The Four Last Things by Andrew Taylor

‘The Four Last Things’ is the first book in Andrew Taylor’s Roth trilogy. The other two books in the trilogy are ‘The Judgement of Strangers’ and ‘The Office of the Dead’. A few months ago when I was reading about Andrew Taylor, I remembered enjoying ‘Fallen Angel’ on TV years ago, so I couldn’t wait to read the books.

The Reverend Sally Appleyard has been coming under increasing pressure since becoming a Deacon at St George’s church in Kensal Vale from those, including her husband Michael (a police officer), who think that she should stay at home and look after her family and from those, including Michael’s godfather David Byfield (an Anglo-Catholic Minister), who believe that women should not be ordained. Already feeling guilty and torn, Sally is absolutely distraught when her 4 year old daughter Lucy is abducted from her childminder’s house.

Eddie Grace’s childhood has left him emotionally damaged and unable to hold a regular job. So when beautiful and child loving nanny Angel Wharton moves into his house as a boarder, she has no trouble manipulating him. Together they bring little girls to stay as guests at the house and Eddie assumes that Angel eventually returns them to their homes. But with Lucy’s abduction, Angel says that she’s is different and that Eddie can’t play with her.

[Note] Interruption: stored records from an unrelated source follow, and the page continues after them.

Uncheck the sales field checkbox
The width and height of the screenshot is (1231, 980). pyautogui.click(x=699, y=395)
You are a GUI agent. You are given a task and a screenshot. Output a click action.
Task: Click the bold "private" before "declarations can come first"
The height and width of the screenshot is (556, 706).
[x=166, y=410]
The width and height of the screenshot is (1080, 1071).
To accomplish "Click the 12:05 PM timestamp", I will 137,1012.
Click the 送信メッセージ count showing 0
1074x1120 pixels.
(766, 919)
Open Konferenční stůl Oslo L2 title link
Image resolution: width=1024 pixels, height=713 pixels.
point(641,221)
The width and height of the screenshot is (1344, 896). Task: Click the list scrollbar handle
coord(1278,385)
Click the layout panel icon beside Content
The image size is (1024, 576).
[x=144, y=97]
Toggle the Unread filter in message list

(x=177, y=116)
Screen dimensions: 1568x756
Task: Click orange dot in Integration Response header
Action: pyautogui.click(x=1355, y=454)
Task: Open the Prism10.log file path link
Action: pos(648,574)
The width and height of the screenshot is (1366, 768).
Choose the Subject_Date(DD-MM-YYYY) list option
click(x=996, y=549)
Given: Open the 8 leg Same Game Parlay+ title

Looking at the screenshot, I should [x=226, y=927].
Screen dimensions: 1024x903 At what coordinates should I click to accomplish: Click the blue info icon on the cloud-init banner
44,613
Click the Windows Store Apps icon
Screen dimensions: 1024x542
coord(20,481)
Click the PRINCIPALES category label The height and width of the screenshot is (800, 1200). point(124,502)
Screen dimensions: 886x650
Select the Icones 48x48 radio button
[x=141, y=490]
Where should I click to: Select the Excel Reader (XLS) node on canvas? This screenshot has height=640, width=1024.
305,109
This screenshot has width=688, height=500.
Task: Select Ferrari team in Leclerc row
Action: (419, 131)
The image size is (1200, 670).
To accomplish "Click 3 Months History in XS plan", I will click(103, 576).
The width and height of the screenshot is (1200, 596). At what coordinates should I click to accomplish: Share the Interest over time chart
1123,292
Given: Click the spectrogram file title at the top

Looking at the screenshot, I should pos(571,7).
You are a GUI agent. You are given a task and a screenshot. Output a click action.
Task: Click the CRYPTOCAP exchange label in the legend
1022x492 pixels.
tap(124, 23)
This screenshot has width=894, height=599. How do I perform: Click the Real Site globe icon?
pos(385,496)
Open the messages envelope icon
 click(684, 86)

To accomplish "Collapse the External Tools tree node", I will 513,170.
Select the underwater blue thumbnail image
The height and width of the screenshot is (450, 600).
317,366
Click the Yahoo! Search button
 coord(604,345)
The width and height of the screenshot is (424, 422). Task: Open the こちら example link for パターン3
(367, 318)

As the police and Lucy’s parents search for her, body parts of young girls start to appear in various religious locations (churches and graveyards). It is the Reverend David Byfield who eventually makes a connection between current events and the ‘four last things’ of the apocalypse – Death, Judgement, Heaven and Hell.

 

The story is dark and menacing and told from a number of different points of view – Sally Appleyard is the desperate mother who can no longer cope with any part of her life until her child is returned. Eddie Grace is a paedophile who was so traumatised by his childhood that you almost feel sympathy for him. Angel is just evil.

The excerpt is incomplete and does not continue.